## Short problem
Reproduce the following data line for line, with no changes.

- - -

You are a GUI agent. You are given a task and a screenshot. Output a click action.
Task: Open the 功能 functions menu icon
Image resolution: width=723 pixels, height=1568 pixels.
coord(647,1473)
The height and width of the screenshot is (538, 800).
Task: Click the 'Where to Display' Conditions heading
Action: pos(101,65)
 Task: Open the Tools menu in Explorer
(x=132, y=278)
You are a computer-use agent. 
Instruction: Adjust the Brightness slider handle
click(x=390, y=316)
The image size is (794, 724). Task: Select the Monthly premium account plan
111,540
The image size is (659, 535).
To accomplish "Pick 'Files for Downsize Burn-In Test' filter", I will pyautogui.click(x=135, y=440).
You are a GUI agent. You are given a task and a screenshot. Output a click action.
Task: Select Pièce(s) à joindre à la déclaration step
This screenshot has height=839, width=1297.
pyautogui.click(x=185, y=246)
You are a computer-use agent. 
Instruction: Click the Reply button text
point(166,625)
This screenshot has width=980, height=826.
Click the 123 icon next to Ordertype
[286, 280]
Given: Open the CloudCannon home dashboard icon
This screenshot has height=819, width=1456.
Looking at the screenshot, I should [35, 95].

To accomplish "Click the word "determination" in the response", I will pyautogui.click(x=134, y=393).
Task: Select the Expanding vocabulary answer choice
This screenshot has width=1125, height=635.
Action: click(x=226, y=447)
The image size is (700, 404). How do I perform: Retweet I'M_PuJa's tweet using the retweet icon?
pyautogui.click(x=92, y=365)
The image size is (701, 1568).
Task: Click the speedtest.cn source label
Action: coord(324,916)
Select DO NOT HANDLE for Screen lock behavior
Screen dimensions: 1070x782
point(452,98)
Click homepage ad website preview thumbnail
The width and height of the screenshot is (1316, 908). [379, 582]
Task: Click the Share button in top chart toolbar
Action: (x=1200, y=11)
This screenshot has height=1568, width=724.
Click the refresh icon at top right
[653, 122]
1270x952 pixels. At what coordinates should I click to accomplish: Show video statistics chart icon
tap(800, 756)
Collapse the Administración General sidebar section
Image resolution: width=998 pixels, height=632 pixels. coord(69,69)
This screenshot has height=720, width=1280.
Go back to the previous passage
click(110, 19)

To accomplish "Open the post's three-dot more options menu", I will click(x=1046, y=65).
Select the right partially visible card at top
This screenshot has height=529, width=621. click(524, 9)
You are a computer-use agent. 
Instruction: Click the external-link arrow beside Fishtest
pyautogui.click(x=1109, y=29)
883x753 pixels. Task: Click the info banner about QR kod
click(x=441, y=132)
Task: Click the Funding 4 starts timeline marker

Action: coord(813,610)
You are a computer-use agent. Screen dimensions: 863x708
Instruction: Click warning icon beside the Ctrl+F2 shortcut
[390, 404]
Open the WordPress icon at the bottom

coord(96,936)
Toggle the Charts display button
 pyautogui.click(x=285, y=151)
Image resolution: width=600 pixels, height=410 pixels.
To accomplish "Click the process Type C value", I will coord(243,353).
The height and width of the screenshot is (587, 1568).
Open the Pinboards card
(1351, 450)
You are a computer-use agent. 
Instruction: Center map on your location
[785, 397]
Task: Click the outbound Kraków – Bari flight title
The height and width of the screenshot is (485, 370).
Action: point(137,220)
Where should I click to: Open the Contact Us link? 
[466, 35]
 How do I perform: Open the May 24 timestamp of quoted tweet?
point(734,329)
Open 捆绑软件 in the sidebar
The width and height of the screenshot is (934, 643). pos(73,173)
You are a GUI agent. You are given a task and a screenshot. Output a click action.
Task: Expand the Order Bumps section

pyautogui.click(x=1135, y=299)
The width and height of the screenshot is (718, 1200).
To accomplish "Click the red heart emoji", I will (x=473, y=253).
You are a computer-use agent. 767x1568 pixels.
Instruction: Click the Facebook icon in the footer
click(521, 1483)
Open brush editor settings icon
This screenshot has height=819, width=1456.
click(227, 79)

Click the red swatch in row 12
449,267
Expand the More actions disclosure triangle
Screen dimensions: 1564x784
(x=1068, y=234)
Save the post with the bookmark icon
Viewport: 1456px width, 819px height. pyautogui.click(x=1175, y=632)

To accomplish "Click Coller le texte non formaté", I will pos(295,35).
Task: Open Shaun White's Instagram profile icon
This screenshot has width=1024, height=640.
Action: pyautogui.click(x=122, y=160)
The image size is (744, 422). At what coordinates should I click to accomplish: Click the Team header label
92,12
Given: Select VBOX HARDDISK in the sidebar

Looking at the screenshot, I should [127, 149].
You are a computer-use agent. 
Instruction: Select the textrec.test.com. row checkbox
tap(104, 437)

- - -

## Complete answer
You are a GUI agent. You are given a task and a screenshot. Output a click action.
Task: Open the 功能 functions menu icon
Image resolution: width=723 pixels, height=1568 pixels.
coord(647,1473)
The height and width of the screenshot is (538, 800).
Task: Click the 'Where to Display' Conditions heading
Action: pos(101,65)
 Task: Open the Tools menu in Explorer
(x=132, y=278)
You are a computer-use agent. 
Instruction: Adjust the Brightness slider handle
click(x=390, y=316)
The image size is (794, 724). Task: Select the Monthly premium account plan
111,540
The image size is (659, 535).
To accomplish "Pick 'Files for Downsize Burn-In Test' filter", I will pyautogui.click(x=135, y=440).
You are a GUI agent. You are given a task and a screenshot. Output a click action.
Task: Select Pièce(s) à joindre à la déclaration step
This screenshot has height=839, width=1297.
pyautogui.click(x=185, y=246)
You are a computer-use agent. 
Instruction: Click the Reply button text
point(166,625)
This screenshot has width=980, height=826.
Click the 123 icon next to Ordertype
[286, 280]
Given: Open the CloudCannon home dashboard icon
This screenshot has height=819, width=1456.
Looking at the screenshot, I should [35, 95].

To accomplish "Click the word "determination" in the response", I will pyautogui.click(x=134, y=393).
Task: Select the Expanding vocabulary answer choice
This screenshot has width=1125, height=635.
Action: click(x=226, y=447)
The image size is (700, 404). How do I perform: Retweet I'M_PuJa's tweet using the retweet icon?
pyautogui.click(x=92, y=365)
The image size is (701, 1568).
Task: Click the speedtest.cn source label
Action: coord(324,916)
Select DO NOT HANDLE for Screen lock behavior
Screen dimensions: 1070x782
point(452,98)
Click homepage ad website preview thumbnail
The width and height of the screenshot is (1316, 908). [379, 582]
Task: Click the Share button in top chart toolbar
Action: (x=1200, y=11)
This screenshot has height=1568, width=724.
Click the refresh icon at top right
[653, 122]
1270x952 pixels. At what coordinates should I click to accomplish: Show video statistics chart icon
tap(800, 756)
Collapse the Administración General sidebar section
Image resolution: width=998 pixels, height=632 pixels. coord(69,69)
This screenshot has height=720, width=1280.
Go back to the previous passage
click(110, 19)

To accomplish "Open the post's three-dot more options menu", I will click(x=1046, y=65).
Select the right partially visible card at top
This screenshot has height=529, width=621. click(524, 9)
You are a computer-use agent. 
Instruction: Click the external-link arrow beside Fishtest
pyautogui.click(x=1109, y=29)
883x753 pixels. Task: Click the info banner about QR kod
click(x=441, y=132)
Task: Click the Funding 4 starts timeline marker

Action: coord(813,610)
You are a computer-use agent. Screen dimensions: 863x708
Instruction: Click warning icon beside the Ctrl+F2 shortcut
[390, 404]
Open the WordPress icon at the bottom

coord(96,936)
Toggle the Charts display button
 pyautogui.click(x=285, y=151)
Image resolution: width=600 pixels, height=410 pixels.
To accomplish "Click the process Type C value", I will coord(243,353).
The height and width of the screenshot is (587, 1568).
Open the Pinboards card
(1351, 450)
You are a computer-use agent. 
Instruction: Center map on your location
[785, 397]
Task: Click the outbound Kraków – Bari flight title
The height and width of the screenshot is (485, 370).
Action: point(137,220)
Where should I click to: Open the Contact Us link? 
[466, 35]
 How do I perform: Open the May 24 timestamp of quoted tweet?
point(734,329)
Open 捆绑软件 in the sidebar
The width and height of the screenshot is (934, 643). pos(73,173)
You are a GUI agent. You are given a task and a screenshot. Output a click action.
Task: Expand the Order Bumps section

pyautogui.click(x=1135, y=299)
The width and height of the screenshot is (718, 1200).
To accomplish "Click the red heart emoji", I will (x=473, y=253).
You are a computer-use agent. 767x1568 pixels.
Instruction: Click the Facebook icon in the footer
click(521, 1483)
Open brush editor settings icon
This screenshot has height=819, width=1456.
click(227, 79)

Click the red swatch in row 12
449,267
Expand the More actions disclosure triangle
Screen dimensions: 1564x784
(x=1068, y=234)
Save the post with the bookmark icon
Viewport: 1456px width, 819px height. pyautogui.click(x=1175, y=632)

To accomplish "Click Coller le texte non formaté", I will pos(295,35).
Task: Open Shaun White's Instagram profile icon
This screenshot has width=1024, height=640.
Action: pyautogui.click(x=122, y=160)
The image size is (744, 422). At what coordinates should I click to accomplish: Click the Team header label
92,12
Given: Select VBOX HARDDISK in the sidebar

Looking at the screenshot, I should [127, 149].
You are a computer-use agent. 
Instruction: Select the textrec.test.com. row checkbox
tap(104, 437)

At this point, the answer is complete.